EXCERTO TRANSCRITO ::
========================================

Avançar para o conteúdo principal

Palavras leva-as o vento


 

Andaríamos pelos finais da década de 80, estávamos tranquilamente a ouvir o rádio, quando subitamente, sem que tivesse havido qualquer aviso prévio, escutámos as seguintes palavras vindas do aparelho: "dunas são como divãs, biombos indiscretos de alcatrão sujo, rasgados por cactos e hortelãs."

O quê?!! Biombos indiscretos? De alcatrão sujo? Rasgados por cactos? E por hortelãs? Mas de que raio estão a falar? Ficámos perplexos e surpreendidos, mas rapidamente nos apercebemos que a revolução tinha chegado. Os jovens saíram para a rua e houve grandes manifestações de alegria, finalmente todos sabiam que se podia escrever (e bem), sem que, o que se escrevia, tivesse de fazer qualquer sentido.

O vento da liberdade soprou por todo lado e muitos foram os que num gesto audaz, rasgaram os fios que lhes atavam e prendiam as mãos desde a escola primária, quando as professoras lhes diziam “a tua redação tem que ter princípio, meio, fim e um fio condutor”. Nesse dia, nas dunas, muitos souberam que podiam rebentar com os fios condutores, misturar fim, princípio e meio, e ainda assim continuar a escrever redações.

========================================

Dados extraídos de uma coleção
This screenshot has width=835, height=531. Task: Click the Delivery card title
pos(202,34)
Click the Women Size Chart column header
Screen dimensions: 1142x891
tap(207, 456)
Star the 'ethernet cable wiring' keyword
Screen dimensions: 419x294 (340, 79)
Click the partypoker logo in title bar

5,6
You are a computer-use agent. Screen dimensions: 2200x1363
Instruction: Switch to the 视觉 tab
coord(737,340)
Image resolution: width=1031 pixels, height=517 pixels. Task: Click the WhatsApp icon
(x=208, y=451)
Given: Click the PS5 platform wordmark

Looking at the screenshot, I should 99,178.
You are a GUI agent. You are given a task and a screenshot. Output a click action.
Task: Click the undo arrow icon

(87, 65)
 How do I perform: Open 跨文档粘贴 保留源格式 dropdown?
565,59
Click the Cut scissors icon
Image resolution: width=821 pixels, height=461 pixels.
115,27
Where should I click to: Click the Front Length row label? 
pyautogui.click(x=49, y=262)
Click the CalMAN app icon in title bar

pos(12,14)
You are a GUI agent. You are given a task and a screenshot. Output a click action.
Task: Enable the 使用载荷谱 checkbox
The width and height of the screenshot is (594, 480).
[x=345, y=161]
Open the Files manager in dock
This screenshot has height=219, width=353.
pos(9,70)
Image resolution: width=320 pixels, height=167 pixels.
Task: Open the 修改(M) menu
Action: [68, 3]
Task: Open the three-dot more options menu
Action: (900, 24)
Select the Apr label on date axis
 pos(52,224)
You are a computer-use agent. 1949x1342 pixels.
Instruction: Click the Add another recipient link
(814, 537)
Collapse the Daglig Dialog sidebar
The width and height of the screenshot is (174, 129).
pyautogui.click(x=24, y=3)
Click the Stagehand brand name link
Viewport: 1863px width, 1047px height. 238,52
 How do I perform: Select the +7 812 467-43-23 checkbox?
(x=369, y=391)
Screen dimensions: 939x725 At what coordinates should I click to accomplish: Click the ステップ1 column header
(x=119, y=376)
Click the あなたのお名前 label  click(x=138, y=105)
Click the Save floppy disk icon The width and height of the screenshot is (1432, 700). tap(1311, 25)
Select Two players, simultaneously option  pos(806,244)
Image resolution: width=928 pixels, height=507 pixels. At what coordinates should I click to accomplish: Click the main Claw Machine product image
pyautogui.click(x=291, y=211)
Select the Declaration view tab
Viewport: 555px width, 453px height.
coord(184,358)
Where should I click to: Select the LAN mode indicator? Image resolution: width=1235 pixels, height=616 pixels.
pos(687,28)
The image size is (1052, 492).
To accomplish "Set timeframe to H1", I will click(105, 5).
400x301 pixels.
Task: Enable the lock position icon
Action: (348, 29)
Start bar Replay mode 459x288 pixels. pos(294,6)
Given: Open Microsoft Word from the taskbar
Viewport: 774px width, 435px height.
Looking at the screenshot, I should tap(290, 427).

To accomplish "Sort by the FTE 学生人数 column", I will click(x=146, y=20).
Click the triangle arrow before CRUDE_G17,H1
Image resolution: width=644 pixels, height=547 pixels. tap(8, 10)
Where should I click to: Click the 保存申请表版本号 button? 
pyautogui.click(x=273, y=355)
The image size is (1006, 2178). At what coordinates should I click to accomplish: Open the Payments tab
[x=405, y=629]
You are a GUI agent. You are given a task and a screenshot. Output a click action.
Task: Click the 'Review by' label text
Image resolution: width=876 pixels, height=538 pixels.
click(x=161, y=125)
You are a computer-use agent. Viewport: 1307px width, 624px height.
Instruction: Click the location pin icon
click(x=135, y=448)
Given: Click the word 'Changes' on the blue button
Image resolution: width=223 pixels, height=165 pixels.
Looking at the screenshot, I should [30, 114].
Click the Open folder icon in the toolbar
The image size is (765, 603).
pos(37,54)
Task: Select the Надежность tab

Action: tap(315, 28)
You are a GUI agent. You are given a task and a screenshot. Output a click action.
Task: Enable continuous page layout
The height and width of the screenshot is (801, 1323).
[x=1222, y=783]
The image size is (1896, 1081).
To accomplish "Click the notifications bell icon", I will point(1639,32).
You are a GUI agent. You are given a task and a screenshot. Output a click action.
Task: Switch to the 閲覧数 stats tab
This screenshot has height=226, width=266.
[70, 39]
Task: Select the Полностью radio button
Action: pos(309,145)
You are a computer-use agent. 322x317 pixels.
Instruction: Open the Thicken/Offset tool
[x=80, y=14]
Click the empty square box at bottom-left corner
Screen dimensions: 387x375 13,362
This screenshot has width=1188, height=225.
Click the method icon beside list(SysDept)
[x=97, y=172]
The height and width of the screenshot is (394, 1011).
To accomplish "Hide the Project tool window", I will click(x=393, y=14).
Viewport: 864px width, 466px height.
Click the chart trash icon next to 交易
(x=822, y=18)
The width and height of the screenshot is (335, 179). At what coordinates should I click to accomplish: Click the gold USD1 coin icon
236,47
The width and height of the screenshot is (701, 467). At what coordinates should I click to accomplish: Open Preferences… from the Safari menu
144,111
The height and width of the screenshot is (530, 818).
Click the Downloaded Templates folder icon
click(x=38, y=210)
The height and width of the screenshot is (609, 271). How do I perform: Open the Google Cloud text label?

========================================

REQUISITOS ::
**A.** No texto sobre a frase ouvida na rádio, por que razão houve grandes manifestações de alegria? Responda em uma a três frases.
**B.** Segundo o texto sobre a frase ouvida na rádio, o que diziam as professoras que uma redação tinha de ter?
**C.** Escreva a continuação do texto sobre a frase ouvida na rádio, a partir do ponto em que termina.
Os registos constituem material à parte, sem ligação ao texto.

RESPOSTAS POR TAREFA ::
**A.** Houve grandes manifestações de alegria porque finalmente todos sabiam que se podia escrever, e bem, sem que o que se escrevia tivesse de fazer qualquer sentido.

**B.** Princípio, meio, fim e um fio condutor.

**C.**
Abandonados foram também outros conselhos e recomendações como “não te esqueças da pontuação”, “esta frase não faz sentido”, “olha lá os parágrafos” e mais isto e mais aquilo. A partir das dunas, muitos foram os que se libertaram de todos esses constrangimentos e começaram a escrever como muito bem lhes apetece.

A pontuação? A pontuação é uma coisa muito subjetiva. A frase não faz sentido? E depois? Há muita coisa nesta vida que não faz sentido. Parágrafos? São como o Natal, é quando um homem quiser.


Claro que houve tolos, porque sempre os há, que julgaram que o tema “Dunas” falava literalmente de dunas, dessas que há na praia junto ao mar. Ouviam a palavra dunas, que se repetia ao longo da canção, e apesar da peculiaridade da letra, não lhes ocorreu a ideia que talvez se estivesse a falar de dunas metafóricas e não propriamente das dunas de areia.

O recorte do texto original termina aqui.